If These Walls Could Talk: Maximize Your Classroom’s Instructional Potential! (Part 1)

On Friday, November 13 my good friend Joe Zlatnik of Basehor-Linwood Middle School and I had the honor of presenting at the NCSS national conference in New Orleans.  In addition to taking every possible opportunity to eat Cajun food, we spoke with a group of about 40 teachers from across the country about strategies we have used to utilize our physical classroom wall space for instructional purposes


I am a firm believer in trying to give conference attendees as many practical ideas as possible during a session and this year we offered up four activities I have attempted at both Tonganoxie and Gardner Edgerton high schools.  What follows is Part One of this presentation, with parts two through four soon to come.

Strategy  I: If These Walls Could Talk: The Aurasma Concept Review

(Please note that I am in no way connected with the Aurasma app, it is simply something that was shown to me by a media specialist that I thought was cool!)

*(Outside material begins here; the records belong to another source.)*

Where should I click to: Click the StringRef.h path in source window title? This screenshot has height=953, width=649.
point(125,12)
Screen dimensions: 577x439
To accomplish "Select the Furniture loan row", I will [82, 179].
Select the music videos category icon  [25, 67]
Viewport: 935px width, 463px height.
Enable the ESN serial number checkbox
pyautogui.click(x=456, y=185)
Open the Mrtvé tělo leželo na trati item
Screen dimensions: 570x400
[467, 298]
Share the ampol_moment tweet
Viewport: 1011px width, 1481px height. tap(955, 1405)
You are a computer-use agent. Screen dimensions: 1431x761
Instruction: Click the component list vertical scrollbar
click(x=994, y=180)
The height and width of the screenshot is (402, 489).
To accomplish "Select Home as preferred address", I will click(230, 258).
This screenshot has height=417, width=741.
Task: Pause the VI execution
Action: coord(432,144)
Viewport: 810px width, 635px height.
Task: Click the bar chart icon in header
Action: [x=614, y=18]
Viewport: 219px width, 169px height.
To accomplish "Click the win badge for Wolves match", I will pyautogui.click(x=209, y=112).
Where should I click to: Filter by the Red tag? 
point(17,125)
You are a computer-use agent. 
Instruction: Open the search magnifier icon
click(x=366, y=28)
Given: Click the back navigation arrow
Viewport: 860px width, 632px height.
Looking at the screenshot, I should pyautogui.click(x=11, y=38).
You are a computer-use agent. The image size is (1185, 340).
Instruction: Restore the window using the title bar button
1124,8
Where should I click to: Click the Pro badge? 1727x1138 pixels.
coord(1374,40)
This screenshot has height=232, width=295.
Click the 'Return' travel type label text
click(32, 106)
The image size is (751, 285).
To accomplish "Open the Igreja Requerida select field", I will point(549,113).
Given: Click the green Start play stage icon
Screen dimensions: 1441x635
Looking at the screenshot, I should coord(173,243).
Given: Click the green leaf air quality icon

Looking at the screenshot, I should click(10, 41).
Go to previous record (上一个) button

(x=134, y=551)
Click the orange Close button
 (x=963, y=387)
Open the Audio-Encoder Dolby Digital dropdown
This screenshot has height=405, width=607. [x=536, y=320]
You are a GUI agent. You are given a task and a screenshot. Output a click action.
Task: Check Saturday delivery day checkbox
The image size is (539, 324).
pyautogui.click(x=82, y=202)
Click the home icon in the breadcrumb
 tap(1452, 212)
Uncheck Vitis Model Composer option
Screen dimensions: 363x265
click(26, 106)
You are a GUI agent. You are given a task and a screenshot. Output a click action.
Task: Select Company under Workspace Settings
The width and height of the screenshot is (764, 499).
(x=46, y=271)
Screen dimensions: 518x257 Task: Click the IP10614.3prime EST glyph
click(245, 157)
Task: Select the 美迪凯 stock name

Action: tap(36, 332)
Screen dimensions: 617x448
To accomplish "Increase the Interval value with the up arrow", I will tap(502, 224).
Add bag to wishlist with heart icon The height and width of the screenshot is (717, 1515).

A common problem that all teachers face is the reality that there are many students who need assistance and only one teacher to go around.  Worse yet, how often do students need a refresher on a topic they are studying without anyone to ask other than the almighty Google?  The Aurasma app provides an innovative way for kids with smartphones to receive that refresher from the teacher him or herself in the comfort of their own home.

Aurasma is a free augmented reality app.  If you are like me and have no idea what that means, the app allows you to tag any image to a specific video or audio recording.  (These videos or recordings can be created by an Aurasma user or a YouTube video can also be used.) Teachers can create their own channel, designate their tagged images and connected videos, and invite students to join.  (Note students must have downloaded the app on their own device.)  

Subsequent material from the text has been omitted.